Together with air, water is the main transport media for pollution dispersal from roads to the environment. Water is a very efficient solvent and, during its path through the road construction and surrounding environment, it dissolves and transports many pollutants — some of them in large quantities and over long distances. Pollutants are transported in water by the mechanisms described in Chapter 6 with solution and suspension of solids being important. Preventing pollution impacts through technical measures represents a considerable challenge to planners, designers and operators of roads.
Road construction is an activity that very directly affects the hydrologic and geoenvironment. Due to their linear nature, roads characteristically divide the hydrologic and geo-environment into two or more parts. The degree to which these parts are separated from one another depends on
• the road category;
• the road’s topography related to the surrounding area;
• the kind and density of traffic; and
• the existence of connecting structures between the two sides of the road (hydraulic or for biota).
The influences of road operation on water bodies may be classified as direct and indirect. Direct influences include water pollution that can be treated by various treatment methods. Also, the road construction may disrupt sub-surface and/or surface water flow paths. Most of these direct influences are measurable if one is prepared to monitor the impact of the road. Indirect influences are not usually detectable at first sight being mainly connected with activities that are induced by the road operation — for example, new industrial zones development or new residential areas. Ultimately, these consequences can be more severe than direct pollution of water body from road run-off. Nevertheless, we are addressing only the former, the hydrological impact of new developments being far beyond the scope of this book.

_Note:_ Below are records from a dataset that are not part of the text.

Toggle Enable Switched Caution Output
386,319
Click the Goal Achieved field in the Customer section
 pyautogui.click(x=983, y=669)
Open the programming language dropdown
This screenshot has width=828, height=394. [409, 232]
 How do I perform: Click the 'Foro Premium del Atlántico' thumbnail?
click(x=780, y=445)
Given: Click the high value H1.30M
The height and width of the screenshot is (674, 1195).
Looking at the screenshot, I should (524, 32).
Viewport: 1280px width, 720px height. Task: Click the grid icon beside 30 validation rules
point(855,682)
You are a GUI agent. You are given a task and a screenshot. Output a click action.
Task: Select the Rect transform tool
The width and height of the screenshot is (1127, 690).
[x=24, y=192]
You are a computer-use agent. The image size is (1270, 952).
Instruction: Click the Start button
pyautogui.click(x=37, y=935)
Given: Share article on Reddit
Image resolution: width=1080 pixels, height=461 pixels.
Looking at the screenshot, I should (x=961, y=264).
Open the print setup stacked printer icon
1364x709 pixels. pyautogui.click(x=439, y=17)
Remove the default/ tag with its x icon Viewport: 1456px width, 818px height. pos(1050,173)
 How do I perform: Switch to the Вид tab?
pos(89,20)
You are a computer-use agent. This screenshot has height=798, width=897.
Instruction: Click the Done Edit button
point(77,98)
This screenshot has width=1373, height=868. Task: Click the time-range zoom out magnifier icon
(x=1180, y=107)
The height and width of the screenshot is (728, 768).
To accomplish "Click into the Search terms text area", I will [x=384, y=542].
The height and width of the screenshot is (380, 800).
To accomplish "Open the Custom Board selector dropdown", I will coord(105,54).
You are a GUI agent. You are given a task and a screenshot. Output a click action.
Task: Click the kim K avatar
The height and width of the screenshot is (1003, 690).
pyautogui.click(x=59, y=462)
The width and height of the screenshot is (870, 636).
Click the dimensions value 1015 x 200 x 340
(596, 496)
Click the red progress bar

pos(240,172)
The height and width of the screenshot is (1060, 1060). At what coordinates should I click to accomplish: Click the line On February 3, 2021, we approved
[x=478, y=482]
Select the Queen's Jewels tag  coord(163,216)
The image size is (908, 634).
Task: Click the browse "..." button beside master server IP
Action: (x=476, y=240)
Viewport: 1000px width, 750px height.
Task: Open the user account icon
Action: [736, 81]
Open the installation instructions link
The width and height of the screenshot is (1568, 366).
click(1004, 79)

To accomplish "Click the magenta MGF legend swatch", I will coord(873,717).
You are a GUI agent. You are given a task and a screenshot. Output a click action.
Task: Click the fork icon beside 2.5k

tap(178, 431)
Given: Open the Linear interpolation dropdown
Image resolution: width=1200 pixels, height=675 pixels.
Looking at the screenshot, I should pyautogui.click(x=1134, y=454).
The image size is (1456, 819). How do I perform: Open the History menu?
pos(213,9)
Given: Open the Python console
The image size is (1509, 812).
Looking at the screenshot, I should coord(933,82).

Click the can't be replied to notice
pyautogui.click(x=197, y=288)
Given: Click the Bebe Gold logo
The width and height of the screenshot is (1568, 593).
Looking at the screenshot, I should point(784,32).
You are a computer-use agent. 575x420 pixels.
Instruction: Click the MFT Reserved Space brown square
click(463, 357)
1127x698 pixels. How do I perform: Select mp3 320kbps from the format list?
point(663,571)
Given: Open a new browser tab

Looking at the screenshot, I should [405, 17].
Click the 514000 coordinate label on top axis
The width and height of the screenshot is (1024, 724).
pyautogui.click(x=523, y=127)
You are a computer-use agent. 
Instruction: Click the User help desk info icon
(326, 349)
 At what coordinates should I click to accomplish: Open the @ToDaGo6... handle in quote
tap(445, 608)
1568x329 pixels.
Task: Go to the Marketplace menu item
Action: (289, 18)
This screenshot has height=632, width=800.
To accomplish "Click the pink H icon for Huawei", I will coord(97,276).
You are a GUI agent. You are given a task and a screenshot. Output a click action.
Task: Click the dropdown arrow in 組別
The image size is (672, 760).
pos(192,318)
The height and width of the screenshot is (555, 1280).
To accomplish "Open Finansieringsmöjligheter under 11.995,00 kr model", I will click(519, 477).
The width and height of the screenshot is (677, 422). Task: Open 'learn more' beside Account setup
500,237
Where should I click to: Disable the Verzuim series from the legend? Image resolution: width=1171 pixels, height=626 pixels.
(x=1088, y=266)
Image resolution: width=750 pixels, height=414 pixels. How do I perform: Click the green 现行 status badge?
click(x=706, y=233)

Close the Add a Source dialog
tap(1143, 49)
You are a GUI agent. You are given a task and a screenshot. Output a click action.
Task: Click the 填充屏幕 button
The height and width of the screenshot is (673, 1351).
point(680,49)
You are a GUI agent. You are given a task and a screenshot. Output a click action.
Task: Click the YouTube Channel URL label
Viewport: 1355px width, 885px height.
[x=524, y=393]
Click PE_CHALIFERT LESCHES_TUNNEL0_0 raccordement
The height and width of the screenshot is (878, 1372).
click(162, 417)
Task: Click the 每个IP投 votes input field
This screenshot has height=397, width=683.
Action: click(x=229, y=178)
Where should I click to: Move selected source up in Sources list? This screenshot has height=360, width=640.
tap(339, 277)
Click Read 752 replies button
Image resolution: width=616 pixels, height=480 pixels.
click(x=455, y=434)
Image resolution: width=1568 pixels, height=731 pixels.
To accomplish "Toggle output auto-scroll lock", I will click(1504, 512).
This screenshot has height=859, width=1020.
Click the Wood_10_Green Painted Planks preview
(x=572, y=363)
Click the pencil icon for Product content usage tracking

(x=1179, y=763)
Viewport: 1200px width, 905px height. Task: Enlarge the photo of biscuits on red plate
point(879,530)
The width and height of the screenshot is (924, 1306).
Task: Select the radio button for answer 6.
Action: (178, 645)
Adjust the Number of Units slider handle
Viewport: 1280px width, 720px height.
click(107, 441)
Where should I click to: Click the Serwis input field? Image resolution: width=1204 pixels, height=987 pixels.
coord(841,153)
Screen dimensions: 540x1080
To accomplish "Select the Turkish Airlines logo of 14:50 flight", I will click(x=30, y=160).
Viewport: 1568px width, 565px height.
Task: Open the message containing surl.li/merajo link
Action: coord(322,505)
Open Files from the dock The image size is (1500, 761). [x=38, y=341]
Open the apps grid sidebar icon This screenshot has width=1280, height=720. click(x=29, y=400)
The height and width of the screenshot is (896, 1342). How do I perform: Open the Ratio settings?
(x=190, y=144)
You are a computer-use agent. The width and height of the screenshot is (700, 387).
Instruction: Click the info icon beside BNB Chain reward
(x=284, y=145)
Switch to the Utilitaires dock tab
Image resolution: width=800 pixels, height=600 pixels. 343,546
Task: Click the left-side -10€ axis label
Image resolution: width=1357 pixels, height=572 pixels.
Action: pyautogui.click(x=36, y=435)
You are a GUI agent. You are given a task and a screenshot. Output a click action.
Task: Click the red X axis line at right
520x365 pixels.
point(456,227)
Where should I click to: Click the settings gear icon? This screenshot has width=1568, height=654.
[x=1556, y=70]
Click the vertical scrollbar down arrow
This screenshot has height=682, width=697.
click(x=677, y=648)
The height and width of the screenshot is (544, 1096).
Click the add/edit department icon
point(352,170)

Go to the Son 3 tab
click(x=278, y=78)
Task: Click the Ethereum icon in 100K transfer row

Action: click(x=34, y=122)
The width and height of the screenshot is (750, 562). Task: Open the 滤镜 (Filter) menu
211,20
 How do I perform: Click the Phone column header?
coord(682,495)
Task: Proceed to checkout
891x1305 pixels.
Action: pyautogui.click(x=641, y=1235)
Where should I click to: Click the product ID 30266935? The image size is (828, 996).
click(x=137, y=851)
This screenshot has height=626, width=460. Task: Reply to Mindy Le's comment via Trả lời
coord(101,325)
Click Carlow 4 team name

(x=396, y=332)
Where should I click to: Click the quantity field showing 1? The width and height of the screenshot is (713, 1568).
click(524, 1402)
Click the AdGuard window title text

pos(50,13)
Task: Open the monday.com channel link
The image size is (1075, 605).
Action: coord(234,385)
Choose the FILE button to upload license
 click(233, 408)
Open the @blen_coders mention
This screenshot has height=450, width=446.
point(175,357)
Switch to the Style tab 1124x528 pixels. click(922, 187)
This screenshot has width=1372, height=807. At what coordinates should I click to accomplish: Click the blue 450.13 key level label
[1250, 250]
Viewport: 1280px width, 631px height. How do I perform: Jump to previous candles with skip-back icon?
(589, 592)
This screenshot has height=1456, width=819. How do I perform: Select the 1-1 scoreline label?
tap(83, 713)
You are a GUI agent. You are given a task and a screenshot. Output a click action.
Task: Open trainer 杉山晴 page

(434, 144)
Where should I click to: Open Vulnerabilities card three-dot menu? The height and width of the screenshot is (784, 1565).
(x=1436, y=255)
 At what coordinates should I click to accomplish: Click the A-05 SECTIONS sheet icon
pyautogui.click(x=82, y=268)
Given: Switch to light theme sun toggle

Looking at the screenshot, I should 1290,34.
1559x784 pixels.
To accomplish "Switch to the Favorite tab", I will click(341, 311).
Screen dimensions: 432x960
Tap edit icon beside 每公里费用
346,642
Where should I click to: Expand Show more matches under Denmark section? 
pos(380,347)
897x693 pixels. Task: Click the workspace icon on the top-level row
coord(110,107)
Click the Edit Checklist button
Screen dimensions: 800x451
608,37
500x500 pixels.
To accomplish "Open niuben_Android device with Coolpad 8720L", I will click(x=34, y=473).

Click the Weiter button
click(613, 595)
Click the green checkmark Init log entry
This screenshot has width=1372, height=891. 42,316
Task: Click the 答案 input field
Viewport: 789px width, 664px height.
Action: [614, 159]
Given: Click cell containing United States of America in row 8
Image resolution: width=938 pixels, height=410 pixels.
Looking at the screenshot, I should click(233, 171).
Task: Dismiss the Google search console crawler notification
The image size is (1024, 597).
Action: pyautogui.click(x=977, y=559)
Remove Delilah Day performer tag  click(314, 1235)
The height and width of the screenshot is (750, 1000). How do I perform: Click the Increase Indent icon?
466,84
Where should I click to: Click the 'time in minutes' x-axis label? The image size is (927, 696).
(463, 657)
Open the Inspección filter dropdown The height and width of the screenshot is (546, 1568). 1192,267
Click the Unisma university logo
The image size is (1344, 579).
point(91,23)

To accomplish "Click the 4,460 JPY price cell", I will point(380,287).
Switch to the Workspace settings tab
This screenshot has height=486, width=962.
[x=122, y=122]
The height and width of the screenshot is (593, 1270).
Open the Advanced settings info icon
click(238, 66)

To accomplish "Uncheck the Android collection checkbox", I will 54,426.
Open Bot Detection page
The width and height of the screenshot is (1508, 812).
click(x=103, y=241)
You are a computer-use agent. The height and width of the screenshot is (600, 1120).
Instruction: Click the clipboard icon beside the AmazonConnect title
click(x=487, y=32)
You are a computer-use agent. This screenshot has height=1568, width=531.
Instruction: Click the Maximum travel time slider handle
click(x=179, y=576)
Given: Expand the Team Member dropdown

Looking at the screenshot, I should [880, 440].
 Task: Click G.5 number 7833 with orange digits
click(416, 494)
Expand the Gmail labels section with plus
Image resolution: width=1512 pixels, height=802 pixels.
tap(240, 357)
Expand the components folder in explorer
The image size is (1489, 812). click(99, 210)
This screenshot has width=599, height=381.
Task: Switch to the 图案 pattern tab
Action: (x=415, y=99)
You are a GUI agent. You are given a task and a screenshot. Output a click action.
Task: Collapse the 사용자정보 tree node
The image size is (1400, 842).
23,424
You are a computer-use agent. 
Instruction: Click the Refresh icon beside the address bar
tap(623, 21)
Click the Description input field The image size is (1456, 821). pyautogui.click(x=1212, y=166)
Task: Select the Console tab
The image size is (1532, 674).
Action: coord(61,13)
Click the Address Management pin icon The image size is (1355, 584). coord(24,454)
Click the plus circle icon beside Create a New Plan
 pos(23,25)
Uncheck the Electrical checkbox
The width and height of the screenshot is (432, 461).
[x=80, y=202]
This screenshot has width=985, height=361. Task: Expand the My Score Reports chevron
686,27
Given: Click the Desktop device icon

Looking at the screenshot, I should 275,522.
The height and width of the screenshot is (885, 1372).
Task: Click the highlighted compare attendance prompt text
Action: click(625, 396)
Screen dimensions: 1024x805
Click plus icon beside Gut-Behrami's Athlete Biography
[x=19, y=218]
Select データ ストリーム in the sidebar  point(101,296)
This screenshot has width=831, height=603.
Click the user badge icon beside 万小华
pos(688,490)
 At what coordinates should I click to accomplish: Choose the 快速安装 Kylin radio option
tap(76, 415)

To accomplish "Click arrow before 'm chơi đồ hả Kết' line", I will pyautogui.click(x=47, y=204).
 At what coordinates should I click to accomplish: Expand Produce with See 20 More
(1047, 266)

During planning, construction, operation and maintenance of roads, protection and mitigation measures for the water environment play an important role. These activities have to be established on the basis of conceptual models that enable the proper implementation of the appropriate technical measures. Natural conditions such as sensitivity and vulnerability of water bodies are among the most important influences to be considered by these conceptual models.
Various constraints can influence the selection of procedures to mitigate the threat of pollution from roads and traffic to many of the environmental compartments. For example, water bodies are very important as they represent an important habitat, may provide a water resource for public water supply and last, but not least, water is one of the most important transport agents for spreading pollutants. These constraints are the consequence of natural site characteristics, usually defined as the sensitivity and vulnerability of water bodies, they depend on geotechnical and hydro-technical conditions in the environment and on road traffic characteristics, especially the share of heavy vehicles in the total daily traffic flow. Legislation is another important constraint to pollution mitigation. To protect the environment as much as possible, there is an increasing trend for laws and other legal instruments to impose upon planners, designers, operators and users of roads many obligations that should be carefully studied and implemented. The knowledge of all constraints can help establish proper criteria for preventing and mitigating harm from road pollution.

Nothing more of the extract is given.